Wordmark for wildly successful trading cards


Imagine that you have good reason to think that certain small plastic discs with cartoon images can become a great hype when they are added as a collectible goodie to chips bags. But their original Hawaiian name is 'G.O.P.' while the branded version in the Americas is being called 'Tazo'. Both names that seem confusing and unattractive in The Netherlands. What do you do?

It all started in 1927 when the Haleakala Dairy in Maui, Hawaii, brought a new type of fruit juice on the market. The cap of every bottle was covered with a round cardboard image. Despite the sunshine, beautiful beaches and as many free coconuts as you wanted, the economy was suffering in Hawaii. The big recession caused thousands of people to get fired. Parents had no money for toys anymore. The kids had to think of something on their own.

The word for the category was: P.O.G.

One day, one of these kids played with a cap of a fruit juice bottle, and another kid joined him. From then on, they started saving these bottle caps. A new game was born, invented by these children. The caps were called POGs, derived from the juice fruits ‘Passion fruit, Orange and Guava’.

The children drew dolls and other images on them and made special versions, such as the ‘kinis’ (Hawaiian for king). These had more value. They consisted of 3 POGs stuck together.

The caps became a small hype that faded out after a while. But years later, a teacher named Blossom Galbiso remembered the game that she played as a child. She decided to teach it to the children in her class again. They loved the game. It spread among their friends, then to other schools and eventually history repeated itself – with a vengeance. The whole of Hawaii played with POGs now.

Tourists took the POGs to Mexico, where they were called 'Tazos' (('tazo' in Spanish means 'flat', or 'level'). Then the game became a hype in America in 1993. Consumer brands brought various branded editions to the market. At the beginning of 1995 the POGs came to Europe. They started in England, where the caps got added on Walkers (chips), again under the name of Tazos .
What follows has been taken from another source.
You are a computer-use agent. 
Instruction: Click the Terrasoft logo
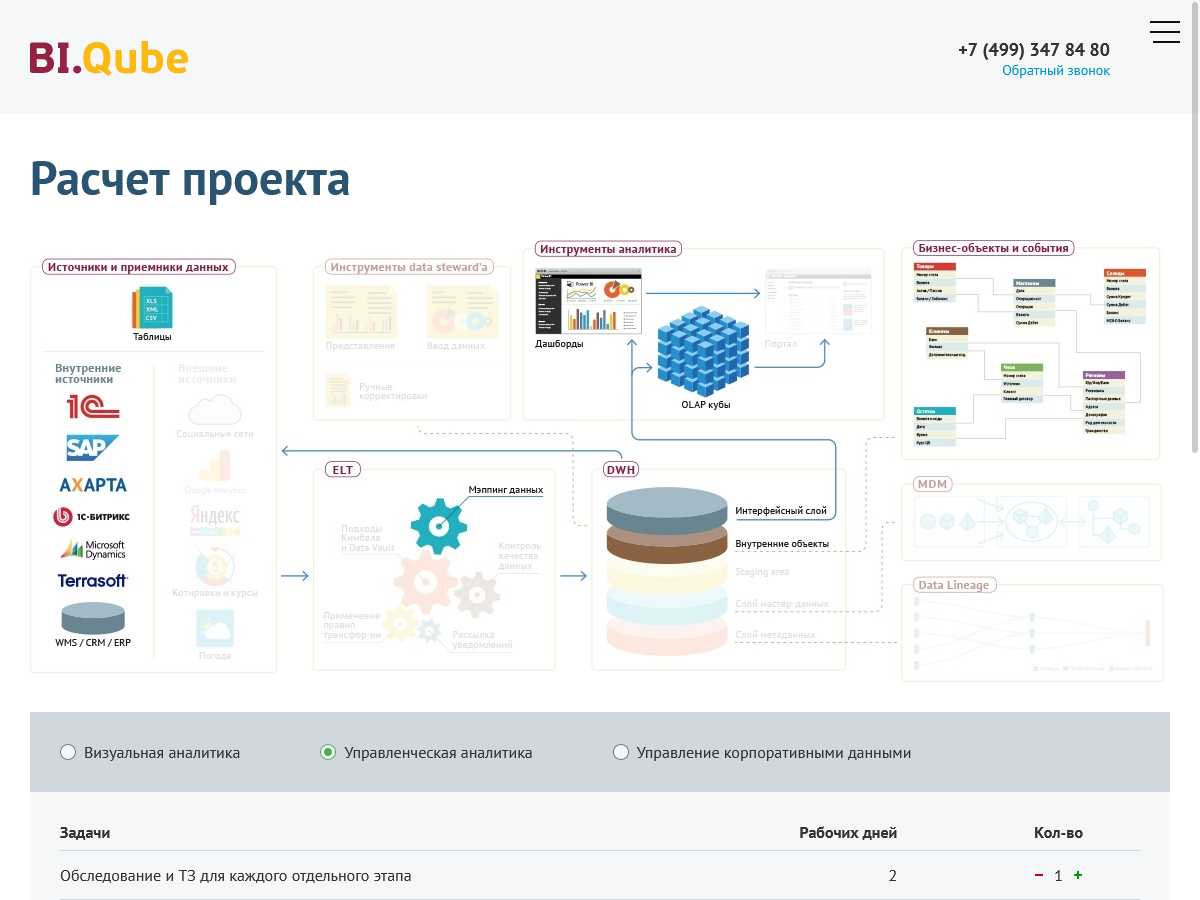click(92, 580)
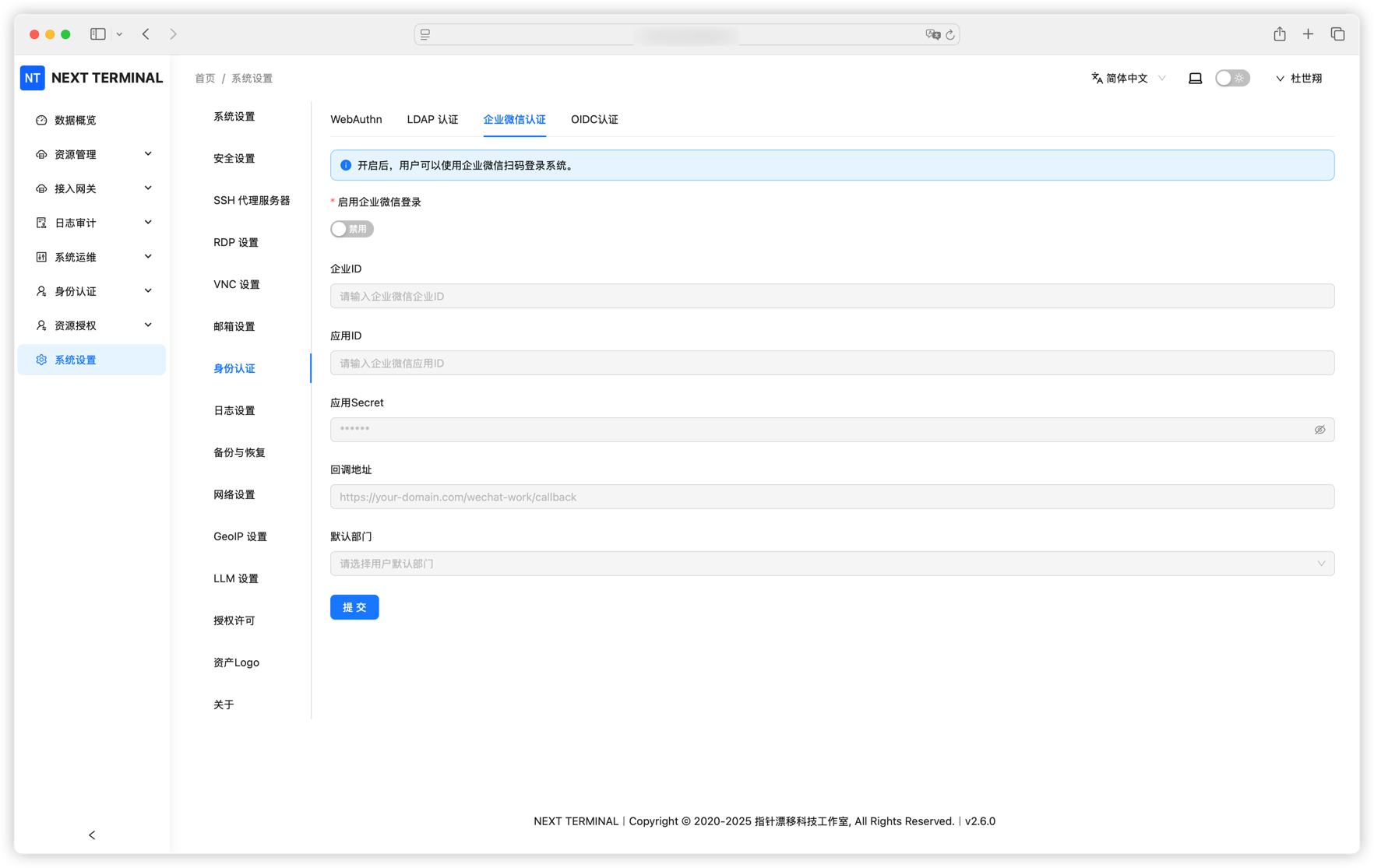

Would the name 'tazo' work in the Netherlands?

When Walkers' daughter company Smiths launched the concept in The Netherlands, they weren't sure about the name 'tazos'. One issue was that it sounded so much like some Spanish (or Mexican) food that it could cause confusion as they would be added as goodies inside chips bags.

The other one was that 'tazo' didn't only sound like a Spanish or Mexican snack, it also lacked a sense of fun.

This game of collectibles should feel like something that Dutch children would embrace like the Hawaiian did.

Flippo was tested among consumers among other name proposals, including Tazo and became the final name, allowing it to capture the hearts of millions of eager Dutch kids.